### [TASK]
The answer should be a single number: how many lines of the entries below hold the word "axis".

(Collected data entries)
· · · · · · ·

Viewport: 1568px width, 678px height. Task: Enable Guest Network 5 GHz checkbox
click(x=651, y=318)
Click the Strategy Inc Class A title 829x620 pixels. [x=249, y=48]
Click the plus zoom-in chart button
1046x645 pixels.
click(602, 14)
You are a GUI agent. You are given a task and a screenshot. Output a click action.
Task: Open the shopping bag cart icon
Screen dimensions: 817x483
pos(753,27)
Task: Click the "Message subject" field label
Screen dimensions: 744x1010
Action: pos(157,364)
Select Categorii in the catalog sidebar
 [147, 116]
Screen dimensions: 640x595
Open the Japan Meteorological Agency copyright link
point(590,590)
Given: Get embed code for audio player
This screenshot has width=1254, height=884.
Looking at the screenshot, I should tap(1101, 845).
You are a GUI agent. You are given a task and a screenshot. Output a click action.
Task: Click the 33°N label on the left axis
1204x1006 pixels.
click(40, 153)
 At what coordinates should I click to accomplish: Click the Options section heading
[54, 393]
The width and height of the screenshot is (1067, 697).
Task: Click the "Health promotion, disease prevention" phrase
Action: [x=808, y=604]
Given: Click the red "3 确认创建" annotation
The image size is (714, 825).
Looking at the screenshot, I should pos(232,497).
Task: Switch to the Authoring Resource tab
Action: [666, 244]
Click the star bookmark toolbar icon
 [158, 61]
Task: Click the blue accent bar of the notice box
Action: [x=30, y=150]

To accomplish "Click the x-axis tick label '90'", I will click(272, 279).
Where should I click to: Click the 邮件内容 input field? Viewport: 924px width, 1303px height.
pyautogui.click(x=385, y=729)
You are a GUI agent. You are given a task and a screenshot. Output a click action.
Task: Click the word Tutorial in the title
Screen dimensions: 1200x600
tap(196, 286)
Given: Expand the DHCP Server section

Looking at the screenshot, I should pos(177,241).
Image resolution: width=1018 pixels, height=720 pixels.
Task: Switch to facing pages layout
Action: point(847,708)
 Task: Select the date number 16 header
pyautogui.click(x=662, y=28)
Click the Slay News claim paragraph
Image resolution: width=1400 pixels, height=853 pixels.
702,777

· · · · · · ·

### [EXERCISE OUTPUT]
2